New EPA Regulations: Obama Begins Carpet Bombing the Coal Industry

On the eve of this past election, we made a plea to toss-up states that are widely described as residing in coal country to understand that if President Obama were to emerge victorious, the EPA would soon unleash a slew of anti-coal regulations that would absolutely crush the coal industry, and eliminate hundreds of thousands of jobs in those states.

Today is the day that this all comes to fruition.  Today is the first strike in the war on coal, the first carpet bombing of the industry, and the beginning of the President’s long-sought dream to bankrupt the industry and take out numerous employment and economic casualties with it.

This morning, the EPA has released a draft regulation that will require all new coal plants built in the United States to limit their emissions to less than 1,100 pounds of carbon pollution per megawatt-hour, while gas-fired plants would be forced to limit their emissions to less than 1,000 pounds.

The Wall Street Journal reports that even the most advanced coal-fired power plants in the world would fall well below the new standards, with new plants generally releasing roughly twice the emissions.  The only remaining options for new plants “is to capture carbon-dioxide emissions and stick them underground—a costly process that hasn’t been demonstrated at commercial scale before.”

Ben Howe of RedState helpfully translates the EPA’s actions into plain English:

Obama is set to ban all future coal-fired power plant construction … by regulatory fiat.

Howe adds:

Now, of course, the regulation will not actually say “no one may ever again construct a power plant that burns coal to produce electricity anywhere in the United States of America.” Instead, it will just say you can’t build anything in the future that emits more than a certain amount of greenhouse gas and then set a really low number that is commercially untenable as the relevant highest amount that can be emitted in order for a plant to be legally constructed.

The National Journal explains that the President is executing these regulatory policies in the name of the environment, saying that he “views these regulations as his global warming legacy.”

This, despite EPA head Gina McCarthy’s testimony earlier in the week before the House Energy and Commerce committee, in which she was unable to cite tangible evidence that regulations had any impact whatsoever on slowing global warming.

In an attempt to appease environmental extremists, who religiously and rigorously develop all of their platforms around the highly disputable concept of man-made global warming, unelected bureacurats are also unleashing collateral damage on the economy that will suffer for decades to come. 

Senator Marco Rubio (R-FL) has referred to the EPA’s plan as a “job-destroying environmental agenda”, charging that President Obama’s “big government agenda is more important to him than respecting our Constitution and encouraging private sector job creation.”

Senator Joe Manchin (D-WV) previously has declared that the EPA should be trying to work with the industry rather than attempting “to destroy our coal industry.”  In a just released statement, Manchin confirms the above by saying the administration is holding “the coal industry to impossible standards.”

He added, “Never before has the federal government forced an industry to do something that is technologically impossible.”

Most Democrats have remained nervous and silent however, having to walk a fine line between pleasing their constituents and remaining loyal to a scientifically-challenged President.

While previous regulations have already killed jobs through the shuttering of existing coal units, the potential remains for many other employment casualties – to the tune of hundreds of thousands of jobs.

The economic impact doesn’t end there according to the American Coalition for Clean Coal Electricity (ACCCE).  They explain that the every day American consumer will also feel the strain of these regulations.

Despite their talk about an ‘all of the above’ approach to energy, the EPA is banning the construction of modern coal plants resulting in fewer fuel choices in the market.
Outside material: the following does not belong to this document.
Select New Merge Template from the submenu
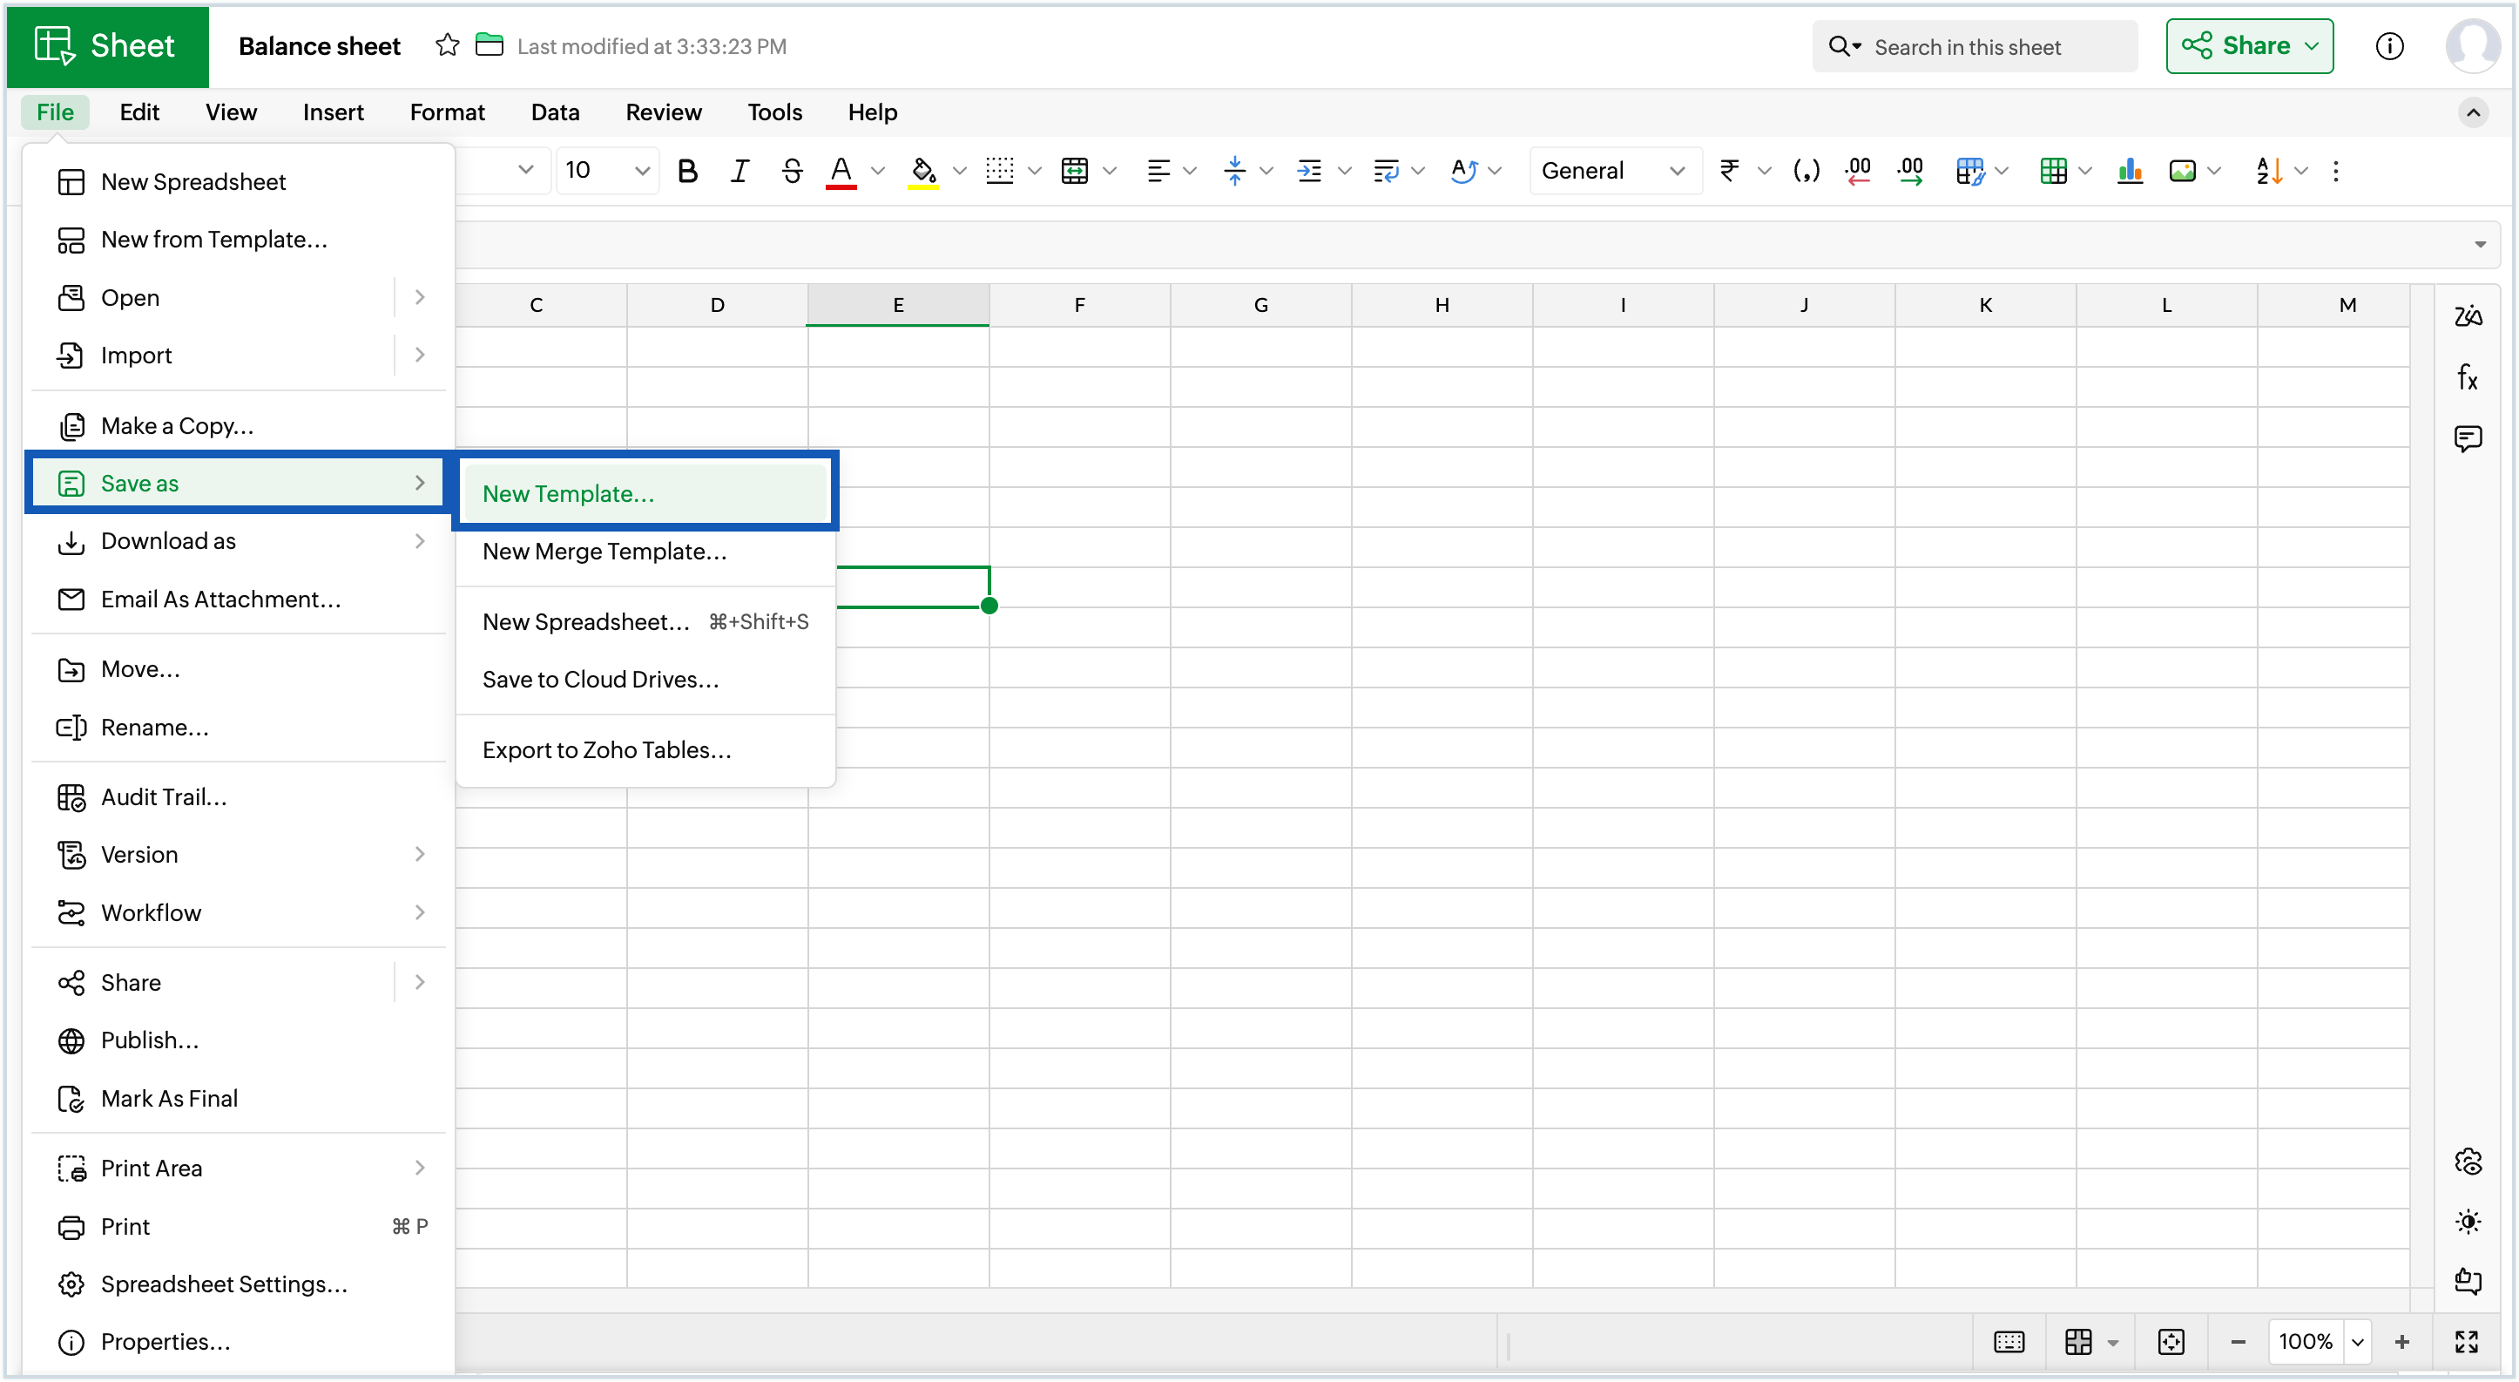The height and width of the screenshot is (1382, 2519). [x=603, y=552]
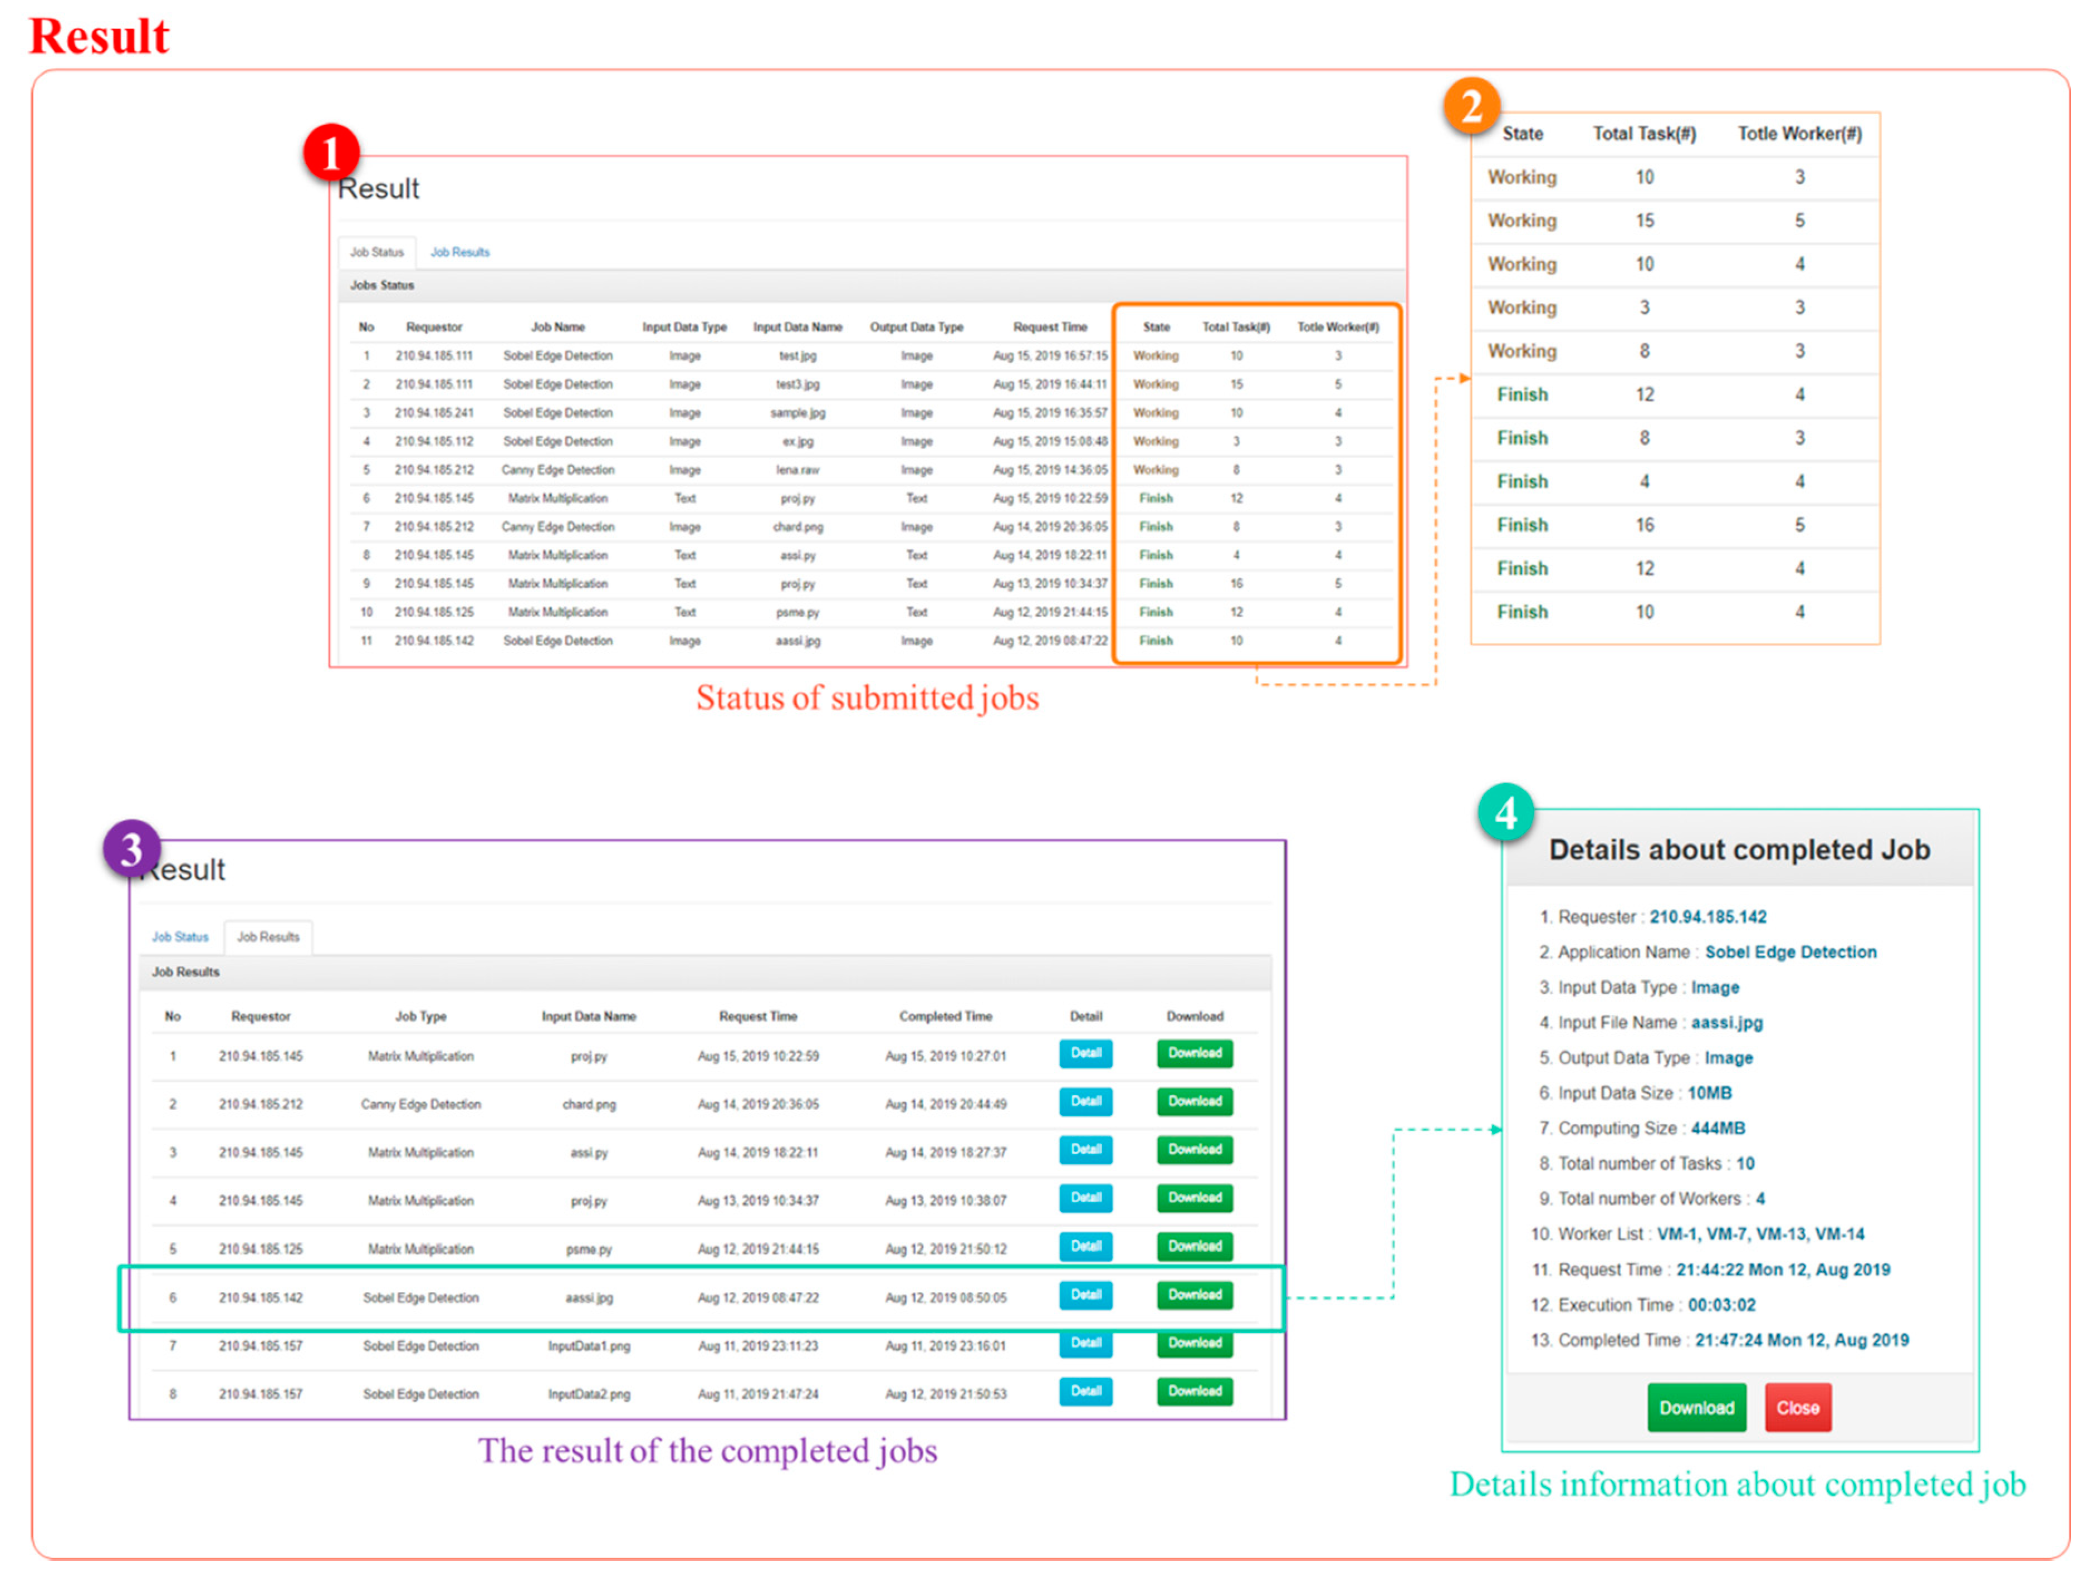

Fewer energy choices could cause American consumers to pay the ultimate price of higher energy bills. 

Indeed, the President’s war on coal will mark the death of an industry, will result in the loss of a multitude of job opportunities, and could mark the end of affordable energy in America.

But don’t say the President didn’t warn you of this attack on the economy.  He openly dreamed of bankrupting coal companies.  He warned that electricity rates will ‘necessarily skyrocket.’  And coal states such as Ohio, Pennsylvania and Virginia knew of the damage they would sustain under a second-term Obama presidency.

The question now remains, can the industry and the economy somehow find a way to fight back, or will they have to surrender?